LonginesPrime · 25/10/2017 11:38

I think other kids think a boy with long hair looks a bit namby pamby

I don’t think they do as no-one has thought that since 1957.

notangelinajolie · 25/10/2017 11:54

It's entirely up to your son but I would properly sit down with him and ask him if he really wants his hair long or if he is trying to please you because he knows you don't want it to be cut. Some kids are sensitive and really struggle looking different from their friends while others are more outging and love the attention that looking different brings. At the end of the day - hair grows back so whatever decision he makes isn't permanent.

Misspollyhadadollie · 25/10/2017 11:57

He is mixed race and has Afro hair so it's always in cornrows anyway worn straight back so no getting in eyes or anything.

OP posts:
SuburbanRhonda · 25/10/2017 12:55

hippy

If the new Gender Recognition Act is passed, believe me, it will be a big topic of conversation in schools for many years to come.

DenPerry · 25/10/2017 12:55

reallyanotherone I hope you're right and school has changed since I was young! I would love for DS to keep his long hair but don't want him bullied Sad

DenPerry · 25/10/2017 12:57

Oliversmumsarmy Haha! Hmm maybe we'll leave it until after school starts and see what happens GrinWould love it if he started a trend! Long hair looks awesome on boys and men.

EatTheChocolateTeapot · 25/10/2017 13:02

Just last week, I had a primary aged schoolboy ask if DD (21 months) is a boy o a girl. When I said "a girl", he said :"but he has short hair". FFS it's the 21st century! She only has a short bob on top of that, not that it should matter.

Oliversmumsarmy · 25/10/2017 13:41

I think it all depends on what your ds is like. Mine couldn't give a flying what people think and is super confident. Probably have called bullies sheep for conforming and followed them around bleating if anything derogatory had been said to him.

Only person who has a problem with ds's hair is his father. There again I think dp is completely at a loss as to why ds is not going into accountancy or law and is pursuing his area to become a builder.

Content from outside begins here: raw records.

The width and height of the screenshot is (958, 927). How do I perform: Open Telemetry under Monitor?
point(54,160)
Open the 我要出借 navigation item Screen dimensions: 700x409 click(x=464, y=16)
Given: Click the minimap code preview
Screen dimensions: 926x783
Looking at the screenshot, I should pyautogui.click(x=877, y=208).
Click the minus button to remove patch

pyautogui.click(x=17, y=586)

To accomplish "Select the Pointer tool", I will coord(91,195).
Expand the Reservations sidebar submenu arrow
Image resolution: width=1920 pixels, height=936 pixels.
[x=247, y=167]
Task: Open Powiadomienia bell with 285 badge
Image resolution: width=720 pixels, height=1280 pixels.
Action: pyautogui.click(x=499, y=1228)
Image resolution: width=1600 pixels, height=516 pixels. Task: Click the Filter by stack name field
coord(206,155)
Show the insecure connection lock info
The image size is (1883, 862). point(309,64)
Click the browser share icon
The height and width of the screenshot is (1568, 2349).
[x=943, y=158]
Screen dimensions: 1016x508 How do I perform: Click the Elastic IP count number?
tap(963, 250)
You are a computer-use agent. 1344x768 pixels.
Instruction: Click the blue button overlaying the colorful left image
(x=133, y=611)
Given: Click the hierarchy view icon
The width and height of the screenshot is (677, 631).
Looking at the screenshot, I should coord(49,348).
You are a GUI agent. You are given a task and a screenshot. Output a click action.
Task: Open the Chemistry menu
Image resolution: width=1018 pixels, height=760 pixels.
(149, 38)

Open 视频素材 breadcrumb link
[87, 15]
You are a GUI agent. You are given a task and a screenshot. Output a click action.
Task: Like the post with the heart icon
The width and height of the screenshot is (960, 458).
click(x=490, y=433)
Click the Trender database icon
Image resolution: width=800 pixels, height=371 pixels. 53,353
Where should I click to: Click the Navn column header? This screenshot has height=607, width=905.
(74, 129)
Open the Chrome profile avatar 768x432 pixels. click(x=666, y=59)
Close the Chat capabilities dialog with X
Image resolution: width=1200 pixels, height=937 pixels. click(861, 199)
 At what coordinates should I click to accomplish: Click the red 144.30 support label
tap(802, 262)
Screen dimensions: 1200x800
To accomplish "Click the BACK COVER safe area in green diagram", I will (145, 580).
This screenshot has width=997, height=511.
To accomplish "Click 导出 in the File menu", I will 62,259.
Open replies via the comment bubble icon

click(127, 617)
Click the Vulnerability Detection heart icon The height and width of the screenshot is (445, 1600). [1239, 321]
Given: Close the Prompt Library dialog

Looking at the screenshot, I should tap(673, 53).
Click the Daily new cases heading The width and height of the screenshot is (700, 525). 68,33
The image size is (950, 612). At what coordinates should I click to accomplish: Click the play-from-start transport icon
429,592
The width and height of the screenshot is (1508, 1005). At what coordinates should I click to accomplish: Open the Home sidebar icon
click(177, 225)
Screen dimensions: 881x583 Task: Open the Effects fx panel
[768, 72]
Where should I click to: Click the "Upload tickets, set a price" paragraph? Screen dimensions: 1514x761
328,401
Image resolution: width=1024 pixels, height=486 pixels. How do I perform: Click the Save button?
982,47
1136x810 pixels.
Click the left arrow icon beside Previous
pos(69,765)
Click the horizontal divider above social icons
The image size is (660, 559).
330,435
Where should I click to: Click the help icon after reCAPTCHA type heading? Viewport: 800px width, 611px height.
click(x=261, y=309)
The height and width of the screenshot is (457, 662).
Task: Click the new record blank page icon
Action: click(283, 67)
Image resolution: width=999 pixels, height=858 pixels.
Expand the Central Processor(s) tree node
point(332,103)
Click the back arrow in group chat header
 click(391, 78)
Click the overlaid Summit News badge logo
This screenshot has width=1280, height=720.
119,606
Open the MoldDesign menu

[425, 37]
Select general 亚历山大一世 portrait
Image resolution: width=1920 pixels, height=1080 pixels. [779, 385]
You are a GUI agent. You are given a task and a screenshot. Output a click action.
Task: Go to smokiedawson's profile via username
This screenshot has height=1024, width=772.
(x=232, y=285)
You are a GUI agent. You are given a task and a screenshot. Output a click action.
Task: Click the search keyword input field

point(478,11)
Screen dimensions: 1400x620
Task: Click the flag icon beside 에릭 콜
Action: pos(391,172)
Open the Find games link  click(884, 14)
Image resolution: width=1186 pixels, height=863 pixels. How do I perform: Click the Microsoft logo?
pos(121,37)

Oliversmumsarmy · 25/10/2017 13:42

Area=dream

Damned auto correct

reallyanotherone · 25/10/2017 14:22

I hope you're right and school has changed since I was young! I would love for DS to keep his long hair but don't want him bullied

I doubt schools have changed. My point was that teaching children that if they get bullied it is their fault- for having long hair, the wrong trainers, whatever, and they must make changes to stop the bullying, will destroy their self esteem and confidence and leave them open to more bullying.

He needs to learn that it is not his fault, it is always the bully’s fault. Teach him to have confidence in his choices like pp have said.

I have a child that is not afraid to be different. She went to a new school wearing trousers. Every single other girl wore a skirt. I said if she really wanted i’d get her a skirt, but i couldn’t get to the shop for a week. By the end of the week most of the other girls in her class were wearing trousers, and dd learned a very valuable lesson.

I am willing to bet if he cuts his hair to appease bullies they will latch on to his ears, or shoes, or start taking the piss out of his haircut. They will find something.

DenPerry · 25/10/2017 15:56

Thanks guys, will definitely leave it then. I'm all for looking different as I do myself, just didn't want to make life hard for him. Though everyone loves it at nursery! He is a confident little lad who doesn't care what others think, so I'll build on this! Smile
My little hobbit Grin

happiestcamper · 25/10/2017 16:17

Denperry that's what I call my boy too Grin

Ttbb · 25/10/2017 16:20

Only cut it if he asks you to. If he can handle it, the teasing is good for him. It's only a problem if it upsets him.